## [YOUR TASK]
Where an image occurs, skip it and print the rest of the records verbatim.

## [DATA LISTING]
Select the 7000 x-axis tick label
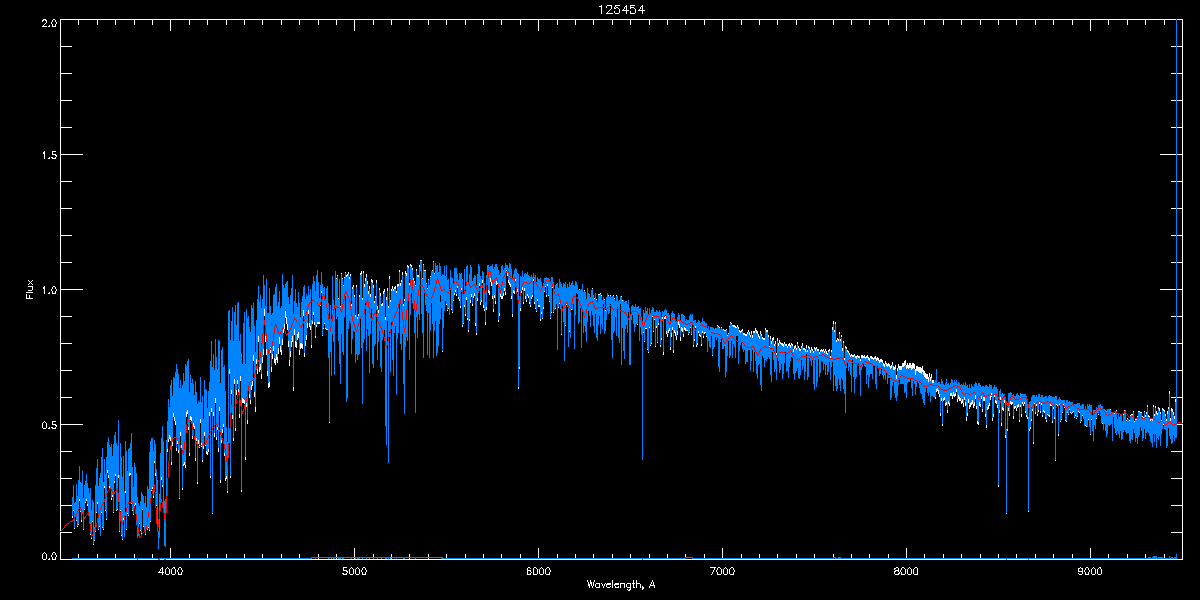Viewport: 1200px width, 600px height. point(722,572)
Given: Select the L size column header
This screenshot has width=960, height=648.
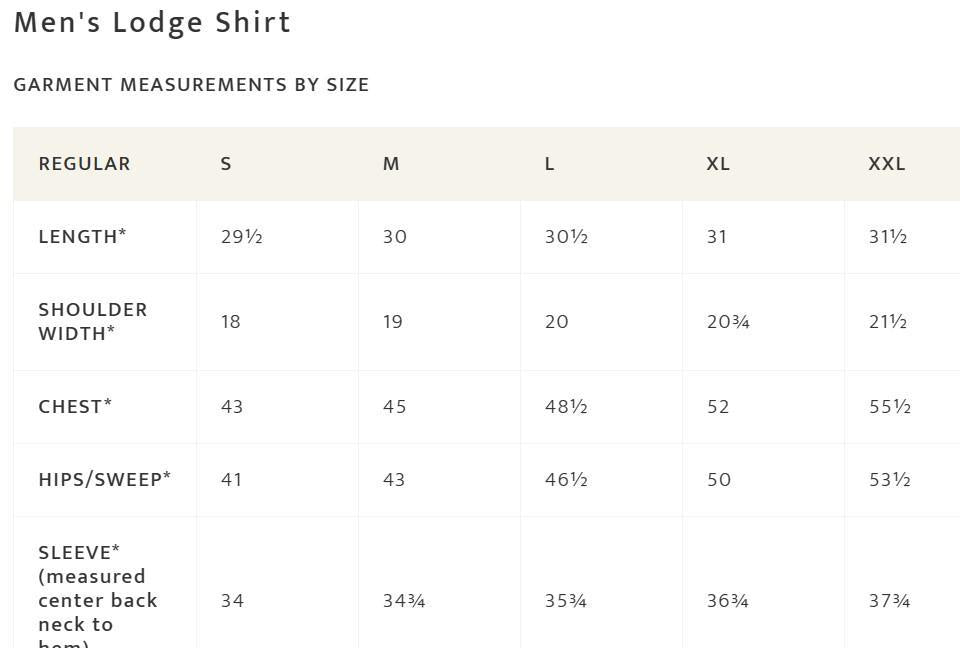Looking at the screenshot, I should 550,164.
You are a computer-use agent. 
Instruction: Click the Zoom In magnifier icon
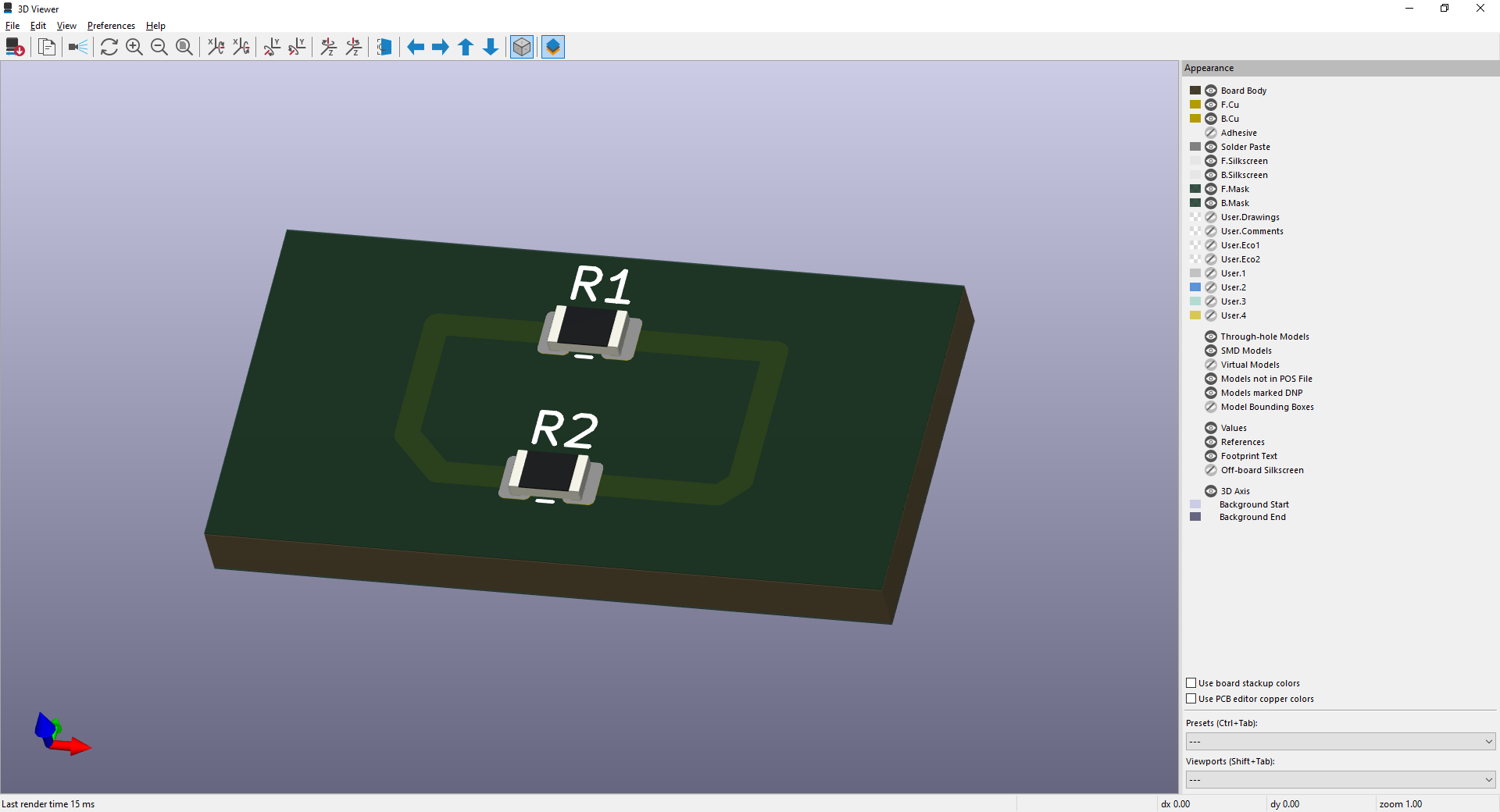134,48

## [RESULT FOR THIS TASK]
Select the 7000 x-axis tick label
Viewport: 1200px width, 600px height. point(722,572)
Given: Select the L size column header
This screenshot has width=960, height=648.
Looking at the screenshot, I should 550,164.
You are a computer-use agent. 
Instruction: Click the Zoom In magnifier icon
134,48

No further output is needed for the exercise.